Matt_King: the solution could be that it must be a descendant of the element?
jcraig: could be a non-default SR preference, like “automatically action elements that are also descendants”
jcraig: anytime we have an API that hides something as a side effect, authors get it wrong and hide things by accident
Matt_King: so what happens in the a11y tree if they are descendants? How does the reading order get calculated?
… if the SR was going to expose them?
… sounds complicated
… I have a tab that has two buttons inside of it. Does the SR present those both as descendants of the tab?

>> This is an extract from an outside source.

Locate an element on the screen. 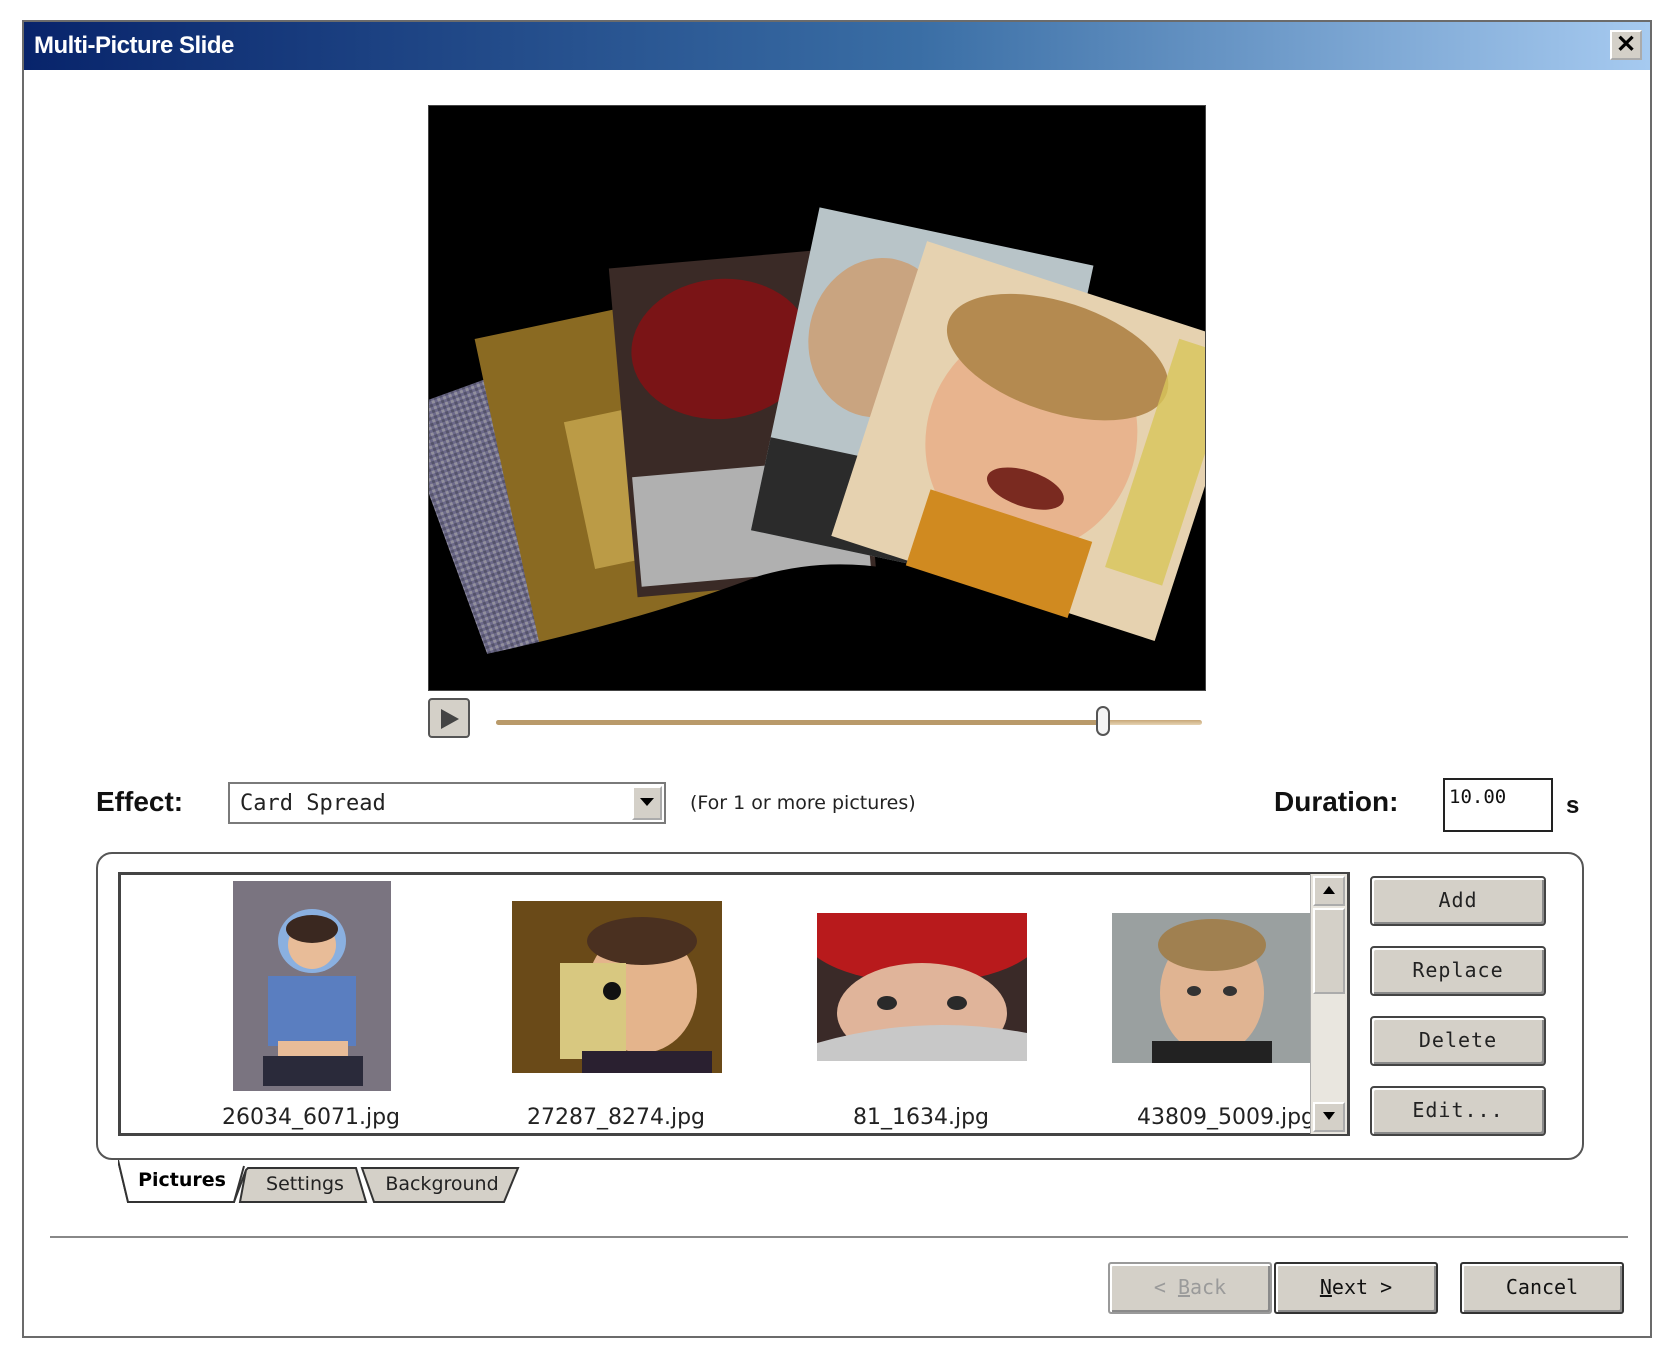 Image resolution: width=1670 pixels, height=1357 pixels. tab-background: Background is located at coordinates (442, 1185).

sarah_higley: yes, and invalid patterns like this are already in the wild
Jamie: aria-actions has the potential to make the mobile web in particular a lot better
… and we’ll need a robust way to allow for hiding of actions, to mitigate clutter
sarah_higley: I definitely agree that’s an issue, but not sure I buy that it’s directly related to aria-actions
Matt_King: I do wonder if there’s another attribute that we could put on the descendants to say whether or not they should be exposed
Jamie: it seems like 9 out of 10 times, you would not want it exposed, so I’m intrigued by the idea of another attribute to control that
sarah_higley: the thing that worries me is if *authors* decide when to hide things, versus SR vendors
cyns: what about a way for authors to hint?
sarah_higley: again, that seems related to aria-actions, but not limited to it — should be solved as a separate problem
Matt_King: right now, if you’re a web developer and you want to create iOS Mail on the web with a good SR experience, this doesn’t make it possible
jcraig: it does
jamesn: what actions are we taking up from this:
sarah_higley: things to follow up on:
… 1) nail down supported roles for referring and referenced elements
… 2) confirm whether to use aria-details platform mappings and implementation
… 3) get buy-in on full spec from browser and AT vendors
… 4) Web Platform Tests
… 5) and then this situation we’ve discussed about hiding secondary actions
Jamie: can we say that aria-hidden is off the table as a solution for #5?
sarah_higley: that was just one example
jcraig: it can’t be aria-hidden at the time I activate it, to paraphrase Jamie
… I do agree with that
Matt_King: I’m still wondering how that works in the a11y tree, seems like there’s a race condition
cyns: is the mechanism for switching between hidden and not hidden too complicated for developers, and can we make it easier?